[Stored data entries]

**********

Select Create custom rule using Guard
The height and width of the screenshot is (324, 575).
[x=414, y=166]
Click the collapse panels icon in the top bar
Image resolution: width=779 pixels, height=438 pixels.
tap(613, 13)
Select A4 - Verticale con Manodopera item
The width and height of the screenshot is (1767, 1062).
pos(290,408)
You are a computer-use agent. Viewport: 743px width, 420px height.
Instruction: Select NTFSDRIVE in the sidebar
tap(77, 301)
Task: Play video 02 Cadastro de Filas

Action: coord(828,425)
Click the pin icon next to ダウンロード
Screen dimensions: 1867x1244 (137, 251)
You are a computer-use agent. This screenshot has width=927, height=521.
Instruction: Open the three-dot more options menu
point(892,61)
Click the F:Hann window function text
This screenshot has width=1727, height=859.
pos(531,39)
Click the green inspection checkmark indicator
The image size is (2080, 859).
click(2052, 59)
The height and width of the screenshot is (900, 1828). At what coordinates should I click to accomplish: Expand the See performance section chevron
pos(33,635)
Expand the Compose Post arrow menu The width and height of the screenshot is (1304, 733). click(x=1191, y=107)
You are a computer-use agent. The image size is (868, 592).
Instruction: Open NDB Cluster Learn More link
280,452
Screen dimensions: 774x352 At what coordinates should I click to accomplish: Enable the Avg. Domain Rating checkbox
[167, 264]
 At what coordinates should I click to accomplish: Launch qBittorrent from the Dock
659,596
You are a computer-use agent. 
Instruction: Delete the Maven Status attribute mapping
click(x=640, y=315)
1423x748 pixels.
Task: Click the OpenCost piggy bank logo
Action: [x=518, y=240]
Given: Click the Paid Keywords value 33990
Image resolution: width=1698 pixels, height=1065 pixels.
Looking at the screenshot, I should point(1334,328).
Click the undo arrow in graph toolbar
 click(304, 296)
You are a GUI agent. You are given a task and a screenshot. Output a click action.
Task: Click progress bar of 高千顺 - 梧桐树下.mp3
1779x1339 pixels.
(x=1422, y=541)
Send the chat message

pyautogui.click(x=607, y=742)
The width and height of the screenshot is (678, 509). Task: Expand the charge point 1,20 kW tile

**********

Required work
Transcribe every record above exactly as written.

Completed exercise
Select Create custom rule using Guard
The height and width of the screenshot is (324, 575).
[x=414, y=166]
Click the collapse panels icon in the top bar
Image resolution: width=779 pixels, height=438 pixels.
tap(613, 13)
Select A4 - Verticale con Manodopera item
The width and height of the screenshot is (1767, 1062).
pos(290,408)
You are a computer-use agent. Viewport: 743px width, 420px height.
Instruction: Select NTFSDRIVE in the sidebar
tap(77, 301)
Task: Play video 02 Cadastro de Filas

Action: coord(828,425)
Click the pin icon next to ダウンロード
Screen dimensions: 1867x1244 (137, 251)
You are a computer-use agent. This screenshot has width=927, height=521.
Instruction: Open the three-dot more options menu
point(892,61)
Click the F:Hann window function text
This screenshot has width=1727, height=859.
pos(531,39)
Click the green inspection checkmark indicator
The image size is (2080, 859).
click(2052, 59)
The height and width of the screenshot is (900, 1828). At what coordinates should I click to accomplish: Expand the See performance section chevron
pos(33,635)
Expand the Compose Post arrow menu The width and height of the screenshot is (1304, 733). click(x=1191, y=107)
You are a computer-use agent. The image size is (868, 592).
Instruction: Open NDB Cluster Learn More link
280,452
Screen dimensions: 774x352 At what coordinates should I click to accomplish: Enable the Avg. Domain Rating checkbox
[167, 264]
 At what coordinates should I click to accomplish: Launch qBittorrent from the Dock
659,596
You are a computer-use agent. 
Instruction: Delete the Maven Status attribute mapping
click(x=640, y=315)
1423x748 pixels.
Task: Click the OpenCost piggy bank logo
Action: [x=518, y=240]
Given: Click the Paid Keywords value 33990
Image resolution: width=1698 pixels, height=1065 pixels.
Looking at the screenshot, I should point(1334,328).
Click the undo arrow in graph toolbar
 click(304, 296)
You are a GUI agent. You are given a task and a screenshot. Output a click action.
Task: Click progress bar of 高千顺 - 梧桐树下.mp3
1779x1339 pixels.
(x=1422, y=541)
Send the chat message

pyautogui.click(x=607, y=742)
The width and height of the screenshot is (678, 509). Task: Expand the charge point 1,20 kW tile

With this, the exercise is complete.